R.P.
SAN GIUSTINO (Perugia) – Opere strategiche in generale e Due Mari in particolare al centro del dibattito in vista delle prossime amministrative. Nei giorni alle ex scuole di Lama, si è tenuto l’incontro pubblico dal titolo “Infrastrutture, territorio, sviluppo. E78: approfondire per comprendere”, incontro che ha visto molta partecipazione organizzato da San Giustino Partecipa.
L’assemblea, ha dichiarato il candidato sindaco Stefano Veschi, è stata pensata «per discutere con i cittadini sul tema che lega infrastrutture, territorio e sviluppo economico con al centro la questione del completamento della E78. Sull’apertura al traffico della galleria Guinza, abbiamo ribadito la nostra soddisfazione per l’adeguamento, ma restano delle criticità importanti». Secondo il candidato del centrosinistra «non può essere la strada provinciale 200, per la quale ovviamente è da escludere il transito dei mezzi pesanti, a rappresentare il collegamento della E78 tra la parte toscana e quella umbra, una strada che presenta alcune frane e diverse strettoie e che dovrebbe sopportare il passaggio di duemila auto al giorno, un problema enorme per i cittadini residenti». Per quanto riguarda il tracciato della E78, Veschi ha chiarito «che siamo favorevoli al suo completamento ripartendo dall’accordo di corridoio del 2022 fra i comuni di Città di Castello, San Giustino e Citerna, accordo sostenuto con forza e definito storico dallo stesso assessore regionale umbro Melasecche.

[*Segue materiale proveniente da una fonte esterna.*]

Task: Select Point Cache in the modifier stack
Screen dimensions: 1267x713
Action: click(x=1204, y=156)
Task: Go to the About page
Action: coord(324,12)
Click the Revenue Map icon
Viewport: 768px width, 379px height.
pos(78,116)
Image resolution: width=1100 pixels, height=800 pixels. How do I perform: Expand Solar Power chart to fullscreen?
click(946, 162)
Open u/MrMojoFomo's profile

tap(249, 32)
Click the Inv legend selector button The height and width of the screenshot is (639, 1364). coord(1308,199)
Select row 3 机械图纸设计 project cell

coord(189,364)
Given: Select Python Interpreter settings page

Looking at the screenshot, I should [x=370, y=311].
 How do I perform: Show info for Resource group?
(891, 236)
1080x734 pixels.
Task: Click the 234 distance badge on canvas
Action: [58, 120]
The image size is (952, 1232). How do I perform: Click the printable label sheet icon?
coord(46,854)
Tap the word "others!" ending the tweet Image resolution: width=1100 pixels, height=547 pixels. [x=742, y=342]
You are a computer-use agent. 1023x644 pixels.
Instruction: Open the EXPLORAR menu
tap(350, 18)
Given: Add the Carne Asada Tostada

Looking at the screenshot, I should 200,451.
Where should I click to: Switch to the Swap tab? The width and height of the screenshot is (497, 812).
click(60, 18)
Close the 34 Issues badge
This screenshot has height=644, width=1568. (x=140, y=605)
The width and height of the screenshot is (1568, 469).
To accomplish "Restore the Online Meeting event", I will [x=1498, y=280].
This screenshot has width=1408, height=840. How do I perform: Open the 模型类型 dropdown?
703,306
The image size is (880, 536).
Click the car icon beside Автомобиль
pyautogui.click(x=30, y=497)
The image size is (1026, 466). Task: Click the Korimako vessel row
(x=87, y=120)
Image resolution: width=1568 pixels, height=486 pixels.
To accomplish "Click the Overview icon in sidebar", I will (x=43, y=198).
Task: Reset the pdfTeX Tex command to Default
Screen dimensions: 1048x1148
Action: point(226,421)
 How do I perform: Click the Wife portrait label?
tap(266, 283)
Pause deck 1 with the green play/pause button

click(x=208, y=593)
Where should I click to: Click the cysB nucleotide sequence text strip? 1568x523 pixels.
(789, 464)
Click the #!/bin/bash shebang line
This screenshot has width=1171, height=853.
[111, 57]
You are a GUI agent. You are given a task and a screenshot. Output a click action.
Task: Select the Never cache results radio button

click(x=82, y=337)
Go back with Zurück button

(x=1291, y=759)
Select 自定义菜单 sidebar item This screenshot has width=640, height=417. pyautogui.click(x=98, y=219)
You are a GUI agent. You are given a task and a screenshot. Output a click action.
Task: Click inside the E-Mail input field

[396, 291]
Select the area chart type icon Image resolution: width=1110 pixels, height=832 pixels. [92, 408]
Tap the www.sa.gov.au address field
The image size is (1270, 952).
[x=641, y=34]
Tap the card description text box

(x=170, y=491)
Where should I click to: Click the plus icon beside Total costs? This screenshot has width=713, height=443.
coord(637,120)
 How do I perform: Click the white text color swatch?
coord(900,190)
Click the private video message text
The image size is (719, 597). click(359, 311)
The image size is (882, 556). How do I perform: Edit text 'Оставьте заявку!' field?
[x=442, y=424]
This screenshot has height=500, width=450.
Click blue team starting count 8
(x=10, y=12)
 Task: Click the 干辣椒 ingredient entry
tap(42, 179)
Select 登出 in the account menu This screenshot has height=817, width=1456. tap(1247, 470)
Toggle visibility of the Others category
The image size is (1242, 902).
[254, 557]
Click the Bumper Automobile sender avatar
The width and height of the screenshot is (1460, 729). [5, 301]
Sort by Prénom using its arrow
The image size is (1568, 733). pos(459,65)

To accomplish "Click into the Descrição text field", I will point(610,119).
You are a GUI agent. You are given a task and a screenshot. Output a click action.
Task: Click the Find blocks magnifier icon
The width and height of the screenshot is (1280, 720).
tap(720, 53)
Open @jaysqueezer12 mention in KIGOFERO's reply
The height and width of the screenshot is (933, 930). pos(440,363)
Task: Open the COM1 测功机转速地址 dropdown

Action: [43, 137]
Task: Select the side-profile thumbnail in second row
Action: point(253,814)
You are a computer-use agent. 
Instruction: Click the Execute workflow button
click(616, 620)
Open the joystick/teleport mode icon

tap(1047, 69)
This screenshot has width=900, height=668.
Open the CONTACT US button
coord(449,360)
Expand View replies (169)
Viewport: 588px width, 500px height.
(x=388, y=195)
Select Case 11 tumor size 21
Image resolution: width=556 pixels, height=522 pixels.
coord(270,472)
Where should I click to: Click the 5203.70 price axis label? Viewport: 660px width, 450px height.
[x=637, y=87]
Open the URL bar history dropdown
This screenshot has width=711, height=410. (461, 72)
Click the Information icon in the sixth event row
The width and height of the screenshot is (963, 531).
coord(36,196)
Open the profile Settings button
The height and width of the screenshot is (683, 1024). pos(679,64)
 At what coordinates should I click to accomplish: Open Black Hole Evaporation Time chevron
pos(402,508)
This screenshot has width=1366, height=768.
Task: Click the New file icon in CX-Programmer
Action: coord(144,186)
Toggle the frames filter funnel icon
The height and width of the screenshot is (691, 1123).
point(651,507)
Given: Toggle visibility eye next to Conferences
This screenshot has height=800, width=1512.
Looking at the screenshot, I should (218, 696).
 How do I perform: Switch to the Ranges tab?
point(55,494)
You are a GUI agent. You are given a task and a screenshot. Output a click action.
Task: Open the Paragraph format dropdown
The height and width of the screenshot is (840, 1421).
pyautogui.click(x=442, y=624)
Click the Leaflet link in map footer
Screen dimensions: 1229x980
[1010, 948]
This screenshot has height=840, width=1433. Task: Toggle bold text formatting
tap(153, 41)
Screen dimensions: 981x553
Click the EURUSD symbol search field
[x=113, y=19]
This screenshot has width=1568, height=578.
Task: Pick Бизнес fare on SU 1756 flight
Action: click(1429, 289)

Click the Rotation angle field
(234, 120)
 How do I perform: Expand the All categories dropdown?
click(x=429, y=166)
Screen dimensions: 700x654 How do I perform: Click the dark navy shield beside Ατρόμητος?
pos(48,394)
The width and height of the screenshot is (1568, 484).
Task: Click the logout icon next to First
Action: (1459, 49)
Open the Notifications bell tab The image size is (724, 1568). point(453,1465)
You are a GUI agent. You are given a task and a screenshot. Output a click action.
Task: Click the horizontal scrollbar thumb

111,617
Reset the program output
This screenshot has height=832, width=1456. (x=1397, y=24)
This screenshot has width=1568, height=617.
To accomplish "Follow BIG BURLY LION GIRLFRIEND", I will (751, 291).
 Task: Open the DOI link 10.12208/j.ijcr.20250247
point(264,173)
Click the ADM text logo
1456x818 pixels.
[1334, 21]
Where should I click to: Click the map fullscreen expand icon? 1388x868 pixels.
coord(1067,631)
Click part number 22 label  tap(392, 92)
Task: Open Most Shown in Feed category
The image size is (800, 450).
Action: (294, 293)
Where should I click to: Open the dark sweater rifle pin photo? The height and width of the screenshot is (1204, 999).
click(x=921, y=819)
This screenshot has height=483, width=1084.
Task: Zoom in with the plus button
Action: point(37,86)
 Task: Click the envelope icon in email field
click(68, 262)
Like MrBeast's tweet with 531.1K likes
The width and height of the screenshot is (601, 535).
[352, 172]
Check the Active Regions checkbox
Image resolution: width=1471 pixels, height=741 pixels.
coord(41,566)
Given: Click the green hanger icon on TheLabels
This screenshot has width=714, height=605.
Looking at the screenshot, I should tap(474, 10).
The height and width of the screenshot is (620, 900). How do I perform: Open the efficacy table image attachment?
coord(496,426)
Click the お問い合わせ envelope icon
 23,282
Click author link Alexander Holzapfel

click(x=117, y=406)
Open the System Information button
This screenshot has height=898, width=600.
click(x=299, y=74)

Di sicuro va scongiurato un tracciato non condiviso né dai comuni, né dalla Regione Umbria, che passa a nord dell’abitato di Selci Lama in corrispondenza degli scavi archeologici di Colle Plinio».
Il completamento della E78, ha detto il leader di San Giustino Partecipa, è «un tema di grande importanza per il nostro territorio e per questo manterremo alta l’attenzione, continuando a favorire la partecipazione dei cittadini con assemblee ed iniziative pubbliche».